* _WHAT IS ASKED_
Copy the records below, changing "sidebar" to "navigation panel" and leaving every other word as it is. Omit the pictures.

Begin DATA SHOWN

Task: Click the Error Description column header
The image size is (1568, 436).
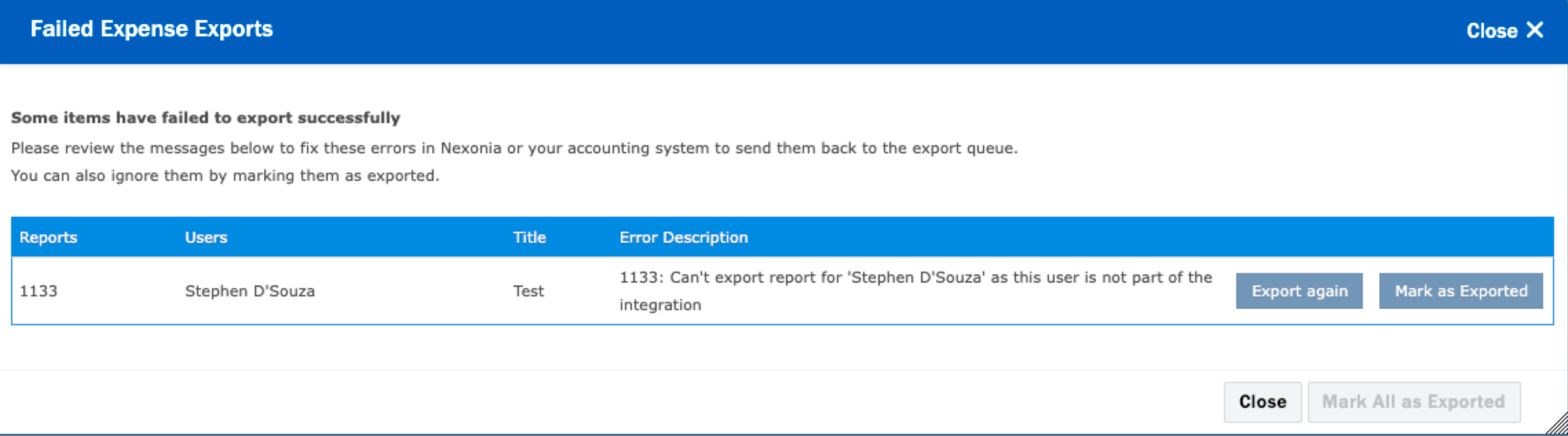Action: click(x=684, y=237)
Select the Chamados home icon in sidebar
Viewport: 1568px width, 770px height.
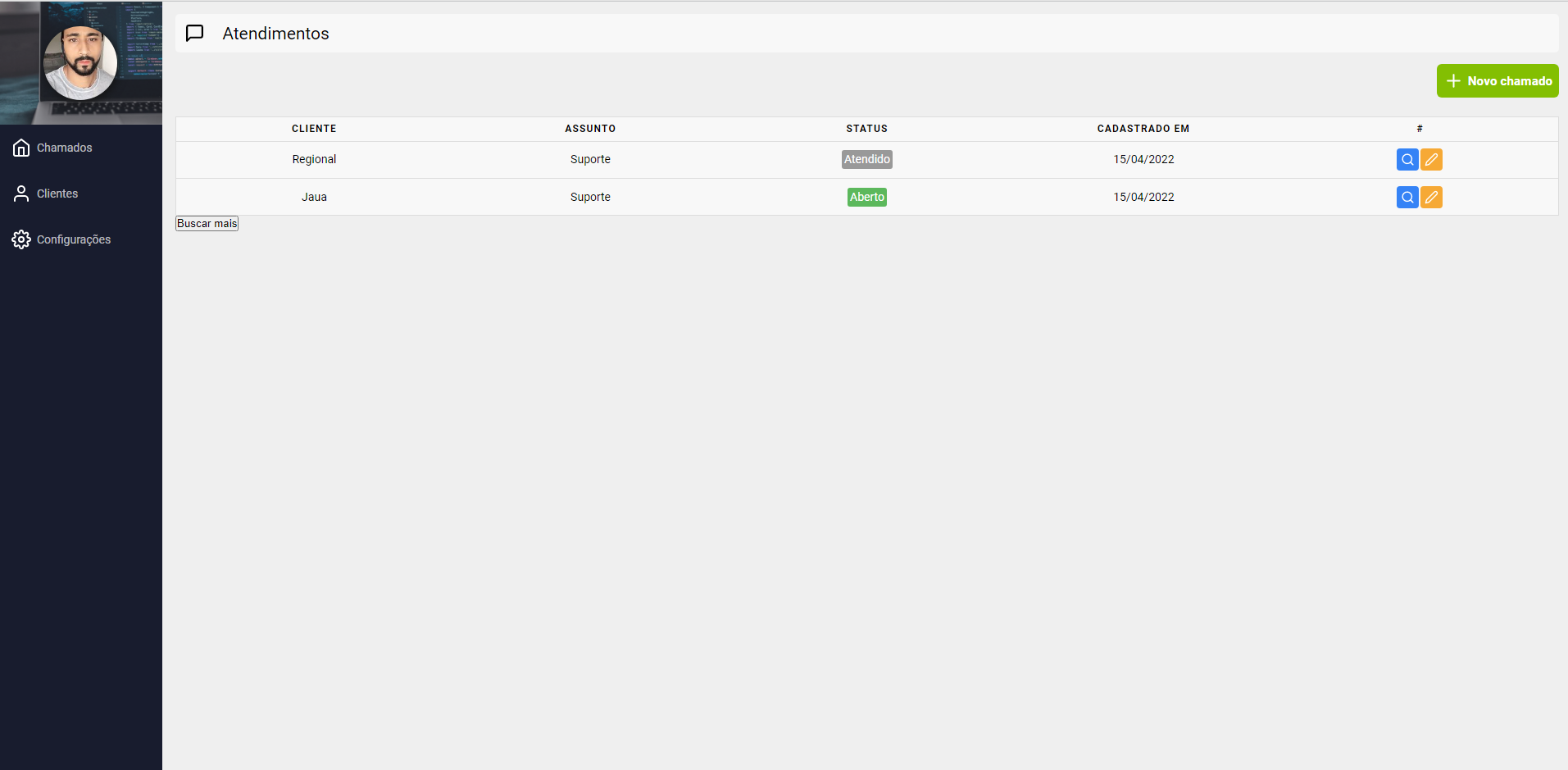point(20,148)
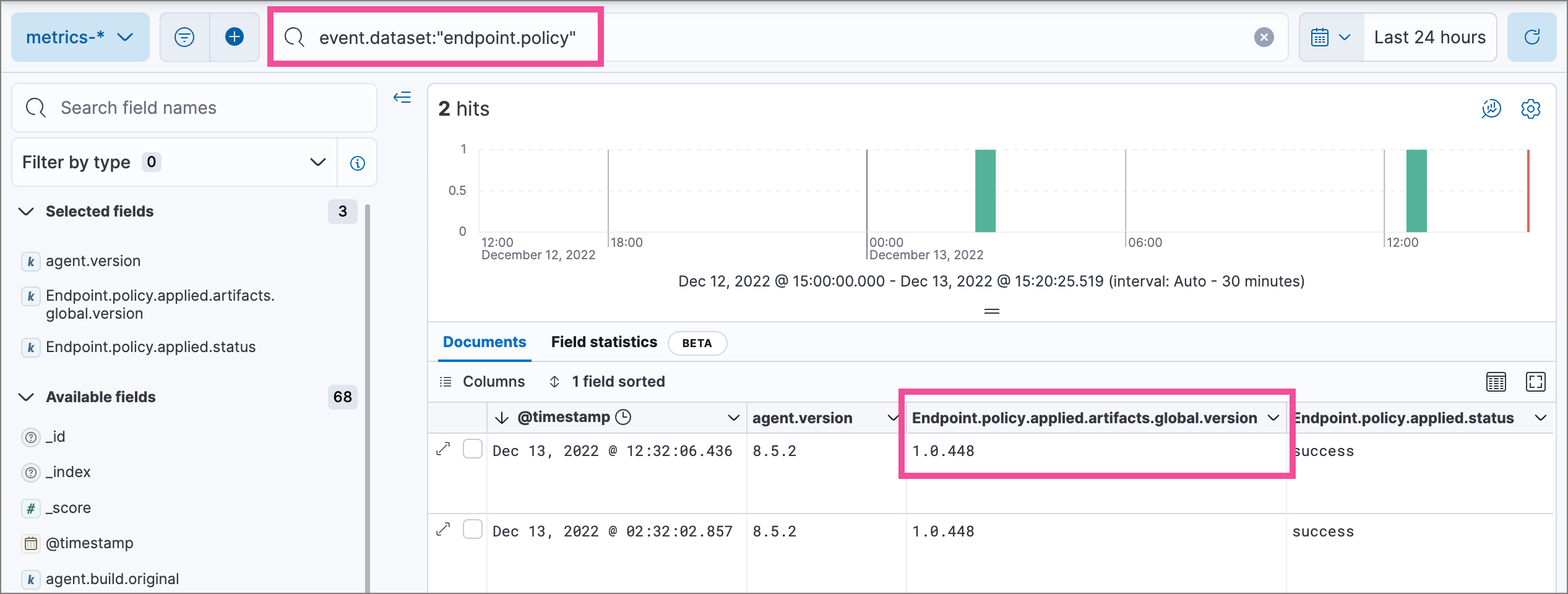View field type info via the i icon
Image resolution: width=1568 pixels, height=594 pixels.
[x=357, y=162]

End DATA SHOWN

* _RESPONSE FOR THIS EXERCISE_
Task: Click the Error Description column header
The image size is (1568, 436).
Action: click(x=684, y=237)
Select the Chamados home icon in navigation panel
Viewport: 1568px width, 770px height.
point(20,148)
View field type info via the i icon
Image resolution: width=1568 pixels, height=594 pixels.
[x=357, y=162]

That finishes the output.